» EXTRACT:
****************

If you want to rub elbows with commercial beeks I suggest your state annual beekeepers meeting or one of the national ones. One of the best ones is the American Honey Producers Association meeting. AHPA is an organization for beekeepers, not packers and I recommend every beek join this group. They also throw a killer convention. http://www.americanhoneyproducers.org/


----------



## dnelson (May 19, 2009)

By the way, my name is Doug for anyone who would like to know, I'd give you all my signature but it isn't worth much (yet)

I would love to come up there to shake bees! But I have a bunch of packages coming in late March. I saw a couple of Indiana guys posting on here, I am down in the southern most eastern point in the state. Almost Cincinnati.

I'm hoping that if I diversify and start slow then I might do alright since I don't have the chance to work for a big time beek. I am going for 50 hives this year, 100 in 2011, and 300 in 2012. I hope to have a better knowlege base for the commercial side, then I will be looking at hopefully 1000 or more. A will be opening a storefront to sell equipment next Spring "Lord Willing". I have a full time job that will help until I can get going enough on the bees.

Our family goal isto make a complete living from beekeeping and provide the opportunity for some or all of our 6 kids to someday takeover.

****************

[Pointing data for screenshots]
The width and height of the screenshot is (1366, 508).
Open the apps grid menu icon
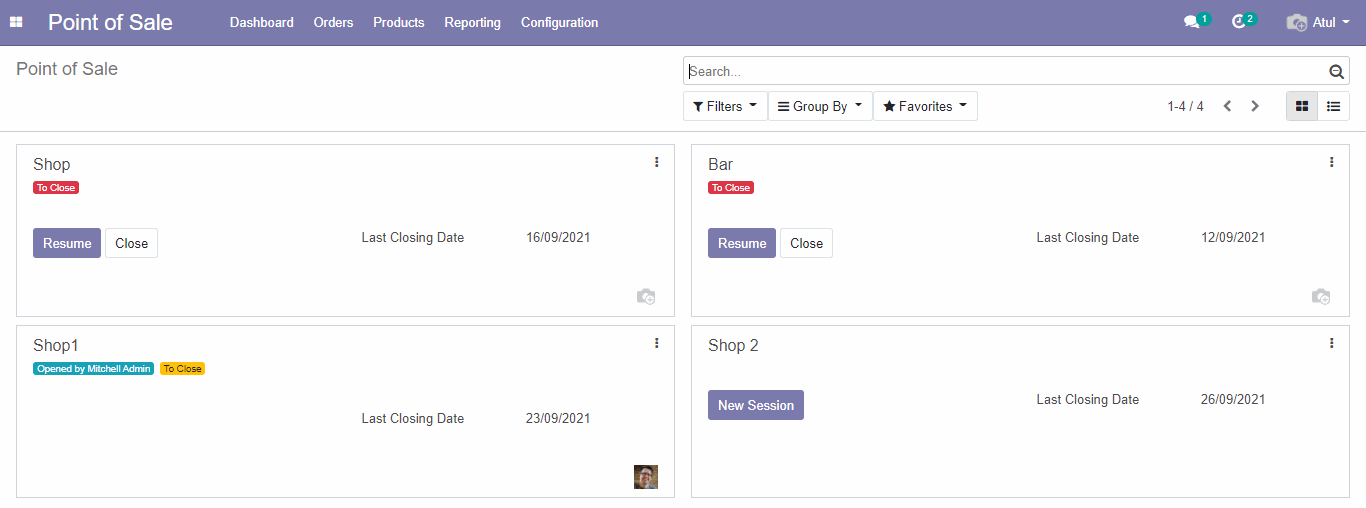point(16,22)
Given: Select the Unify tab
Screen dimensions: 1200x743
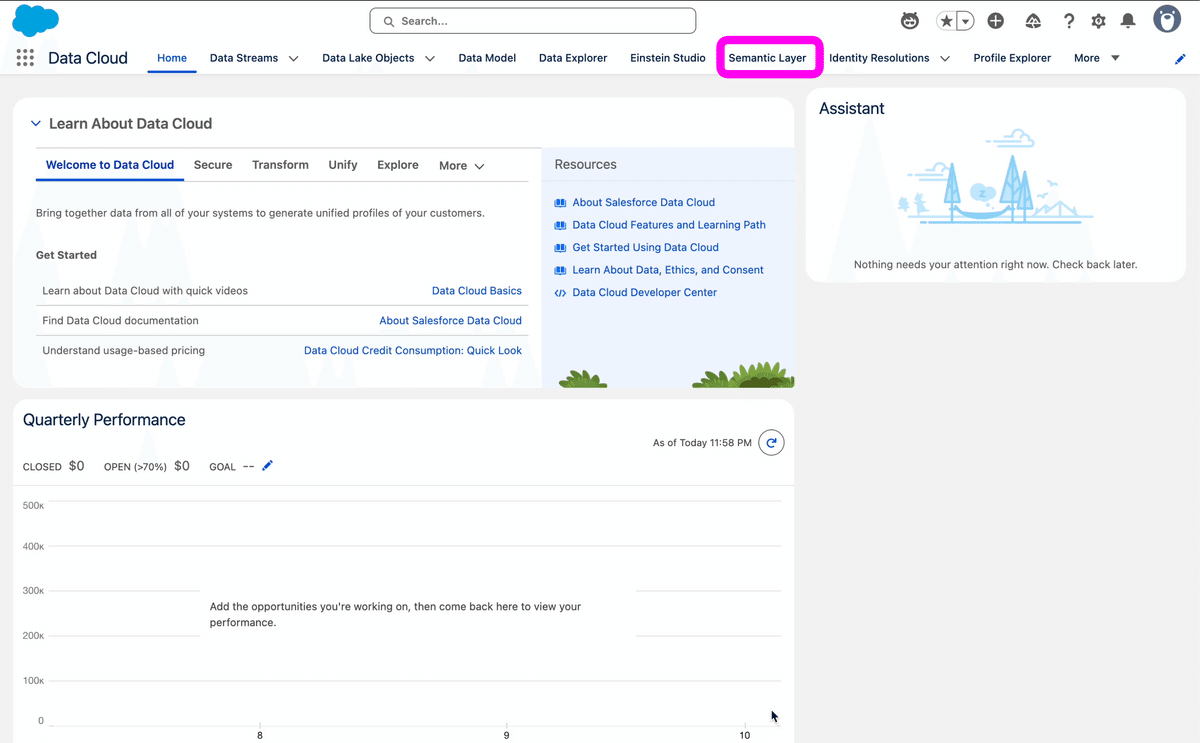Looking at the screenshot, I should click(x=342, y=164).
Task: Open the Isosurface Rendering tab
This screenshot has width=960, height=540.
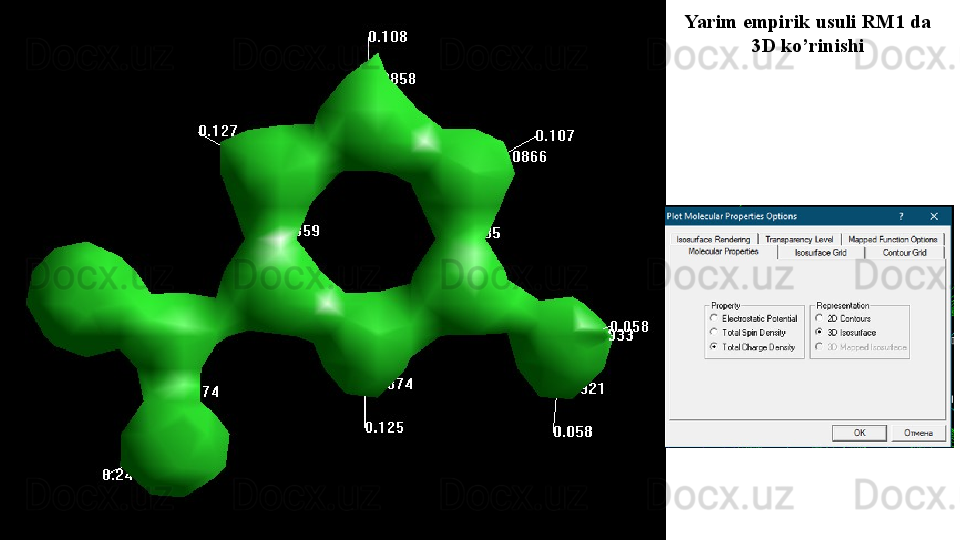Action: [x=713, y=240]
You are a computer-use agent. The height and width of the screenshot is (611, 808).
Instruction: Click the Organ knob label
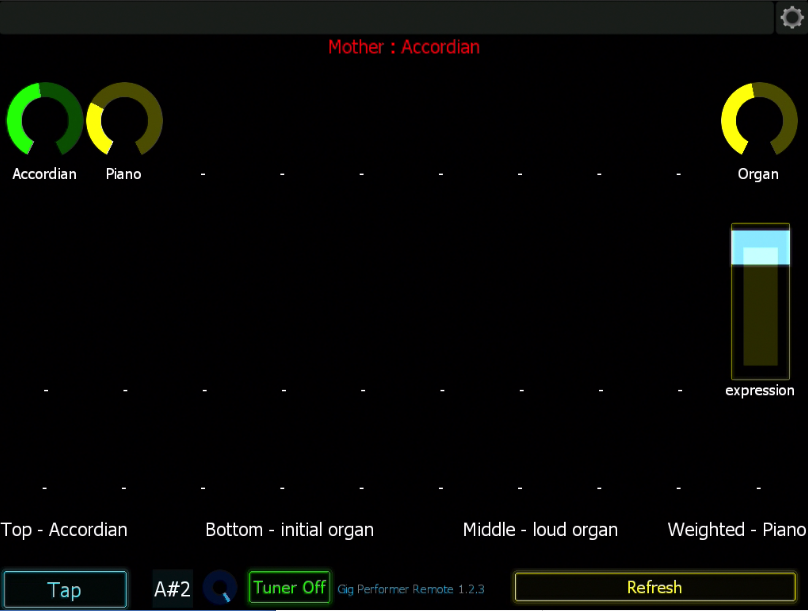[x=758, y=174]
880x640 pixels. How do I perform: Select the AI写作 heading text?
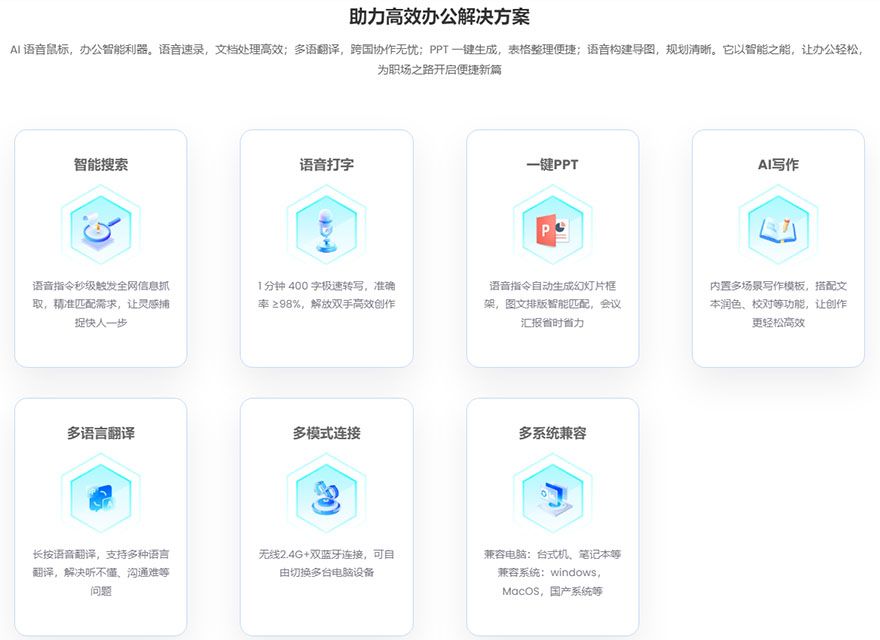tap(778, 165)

****************

» AIM: Copy the passage of the beekeeping forum thread from "I'm hoping that" to "on the bees." word for word.

» SOLUTION TO THE PROBLEM:
I'm hoping that if I diversify and start slow then I might do alright since I don't have the chance to work for a big time beek. I am going for 50 hives this year, 100 in 2011, and 300 in 2012. I hope to have a better knowlege base for the commercial side, then I will be looking at hopefully 1000 or more. A will be opening a storefront to sell equipment next Spring "Lord Willing". I have a full time job that will help until I can get going enough on the bees.